La jeune pilote décroche à vitesse grand V des victoires en catégories junior lors de championnats 125 cm3. Elle a 12 ans et le bitume lui fait de l’œil.

La p’tite motarde qui a déjà tout d’une grande, participe au championnat FIM CEV International Championship en 2011, devenant la première fille à obtenir des scores dans ces séries et passe deux ans plus tard au Moto3.

Rebelote, elle devient la première femme à marquer des points dans les séries en finissant 15e au Grand Prix de Malaisie puis 8e au Grand Prix de la Communauté valencienne.

Ana Carrasco
©Doug Fawley

Problème de sponsoring, blessure au genou, elle quitte la piste pour l’ombre, avant de remettre les gaz en 2018 lors du Supersport 300 au cours duquel elle devient la première femme dans l’histoire à remporter une course sur piste dans un Grand Prix.

Il aura fallu attendre près de soixante-dix ans depuis les premiers GP moto…

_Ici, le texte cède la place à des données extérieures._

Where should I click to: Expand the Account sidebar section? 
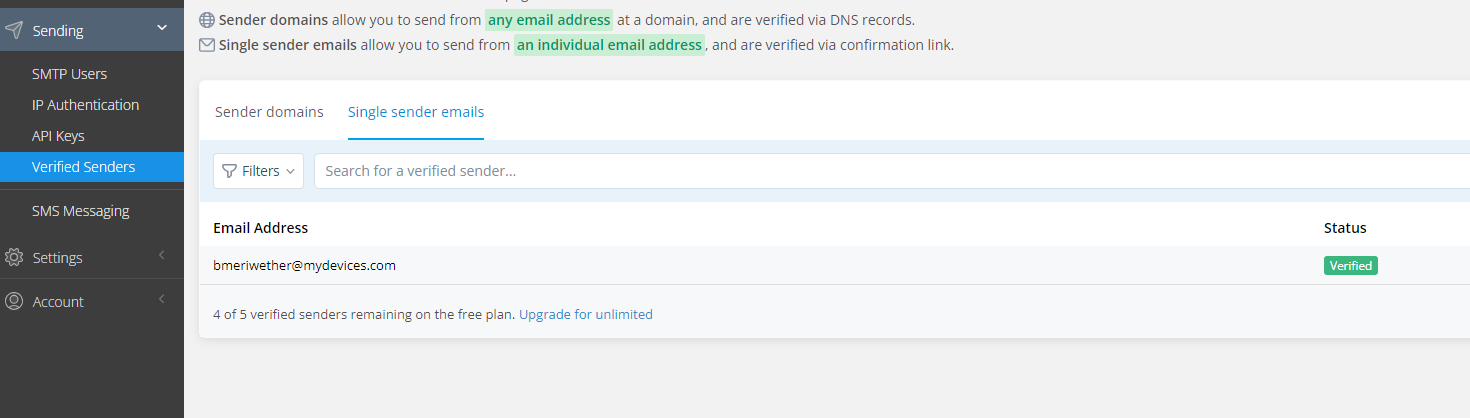coord(162,300)
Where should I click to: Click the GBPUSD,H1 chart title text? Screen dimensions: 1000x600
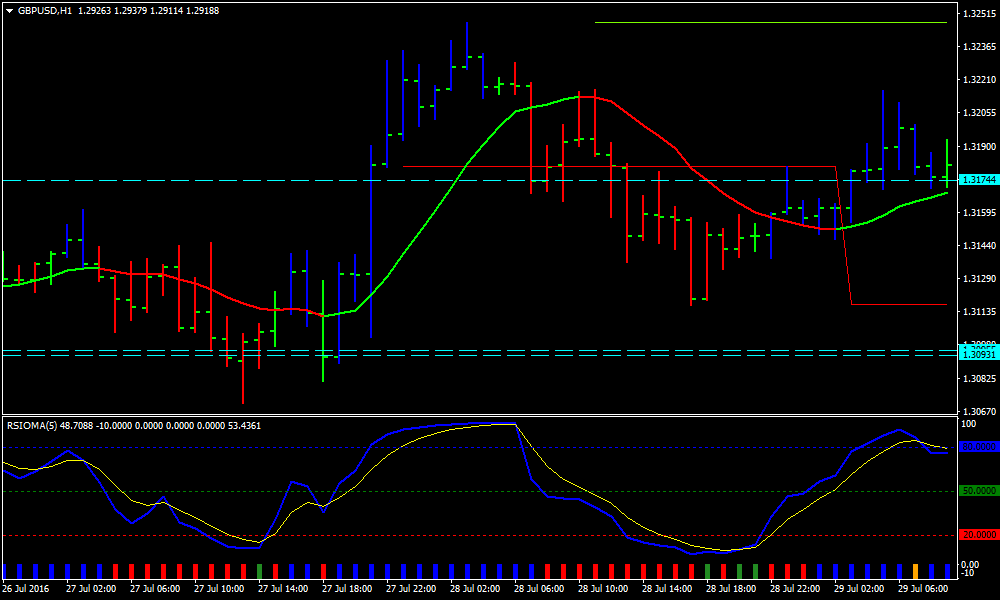[x=45, y=10]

Un titre de championne du monde dans un sport mixte, voilà donc qui n’est pas passé inaperçu !

Ana Carrasco
©kawasaki

Aux commandes de sa Kawasaki Ninja 400, Ana Carrasco a fait fumer l’asphalte et estomaqué les stars du MotoGP dont Valentino Rossi : « Peut-être que ce résultat peut pousser une autre fille à courir », confiait-il alors, ou encore Marc Marquez : « Ce qui est clair, c’est qu’elle a ouvert la porte à d’autres femmes et leur a montré que c’est possible.»

Ana Carrasco
©Gold&Goose

Mais c’est surtout pour elle que l’Espagnole a concouru. Elle l’avait rêvé, elle l’a fait. Néanmoins, le fait qu’elle puisse inspirer les femmes ne semble pas lui déplaire :

« Historiquement, la moto était un sport d’homme, ça c’est clair, note t-elle. Tout est histoire de chiffres, parce qu’il y a beaucoup plus de petits garçons que de petites filles qui se lancent dans ce sport, les garçons ont donc davantage de possibilité d’arriver au top. Quand j’ai commencé, nous n’étions que trois ou quatre filles en Espagne. Avec tout ce que nous allons réussir, la carrière va se féminiser, il y a beaucoup de filles qui ont envie de courir et je pense que dans quelques années, le nombre de femmes augmentera. Pour l’instant, nous allons de l’avant et c’est déjà bien. Je suis sure qu’en obtenant de bons résultats, je permets aux autres que ce soit un peu plus facile. »

Ana Carrasco
©Twitter Ana Carrasco

Quant à savoir si la moto a un genre, la pilote s’étonne : 

« Ce n’est ni féminin, ni masculin. La moto est un véhicule et nous sommes ceux qui le dirigeons. Piloter n’est ni féminin, ni masculin, c’est une question de technique et de savoir-faire. Aujourd’hui, je suis un des pilotes de référence dans la compétition, tout le monde sait qui je suis et je suis dans les points à chaque course. Cela ne surprend plus que nous nous battions pour gagner. Il y a quelques années, quand j’ai commencé le Championnat du Monde, ça pouvait paraitre étrange, mais maintenant c’est normal pour tout le monde. »

Ana Carrasco
©Twitter Ana Carrasco

Pour celle qui n’utilise jamais sa deux roues pour rouler au quotidien, la moto doit rester un sport :

« Je monte sur une moto pour faire la course et aller vite, la route n’est pas faite pour cela. Le mieux pour ceux qui veulent faire de la vitesse, c’est d’aller sur un circuit et ainsi de ne pas prendre de risques inutiles. La route n’est pas faite pour tomber : il y a des glissières, des bordures, des arbres et énormément d’autres obstacles. En moto, le choc tue. En compétition, on n’a pas peur parce que tomber fait partie de l’apprentissage. On cherche à trouver la limite et on tombe souvent. »

Ana Carrasco
©Smudge9000

Ana Carrasco qui sera bientôt l’héroïne d’un documentaire sur sa jeune carrière « Ride your dream », vient de remporter sa première victoire de la saison, la première des deux courses de la Monde Supersport 300 sur le circuit de l’Algarve, à Portimao, au Portugal.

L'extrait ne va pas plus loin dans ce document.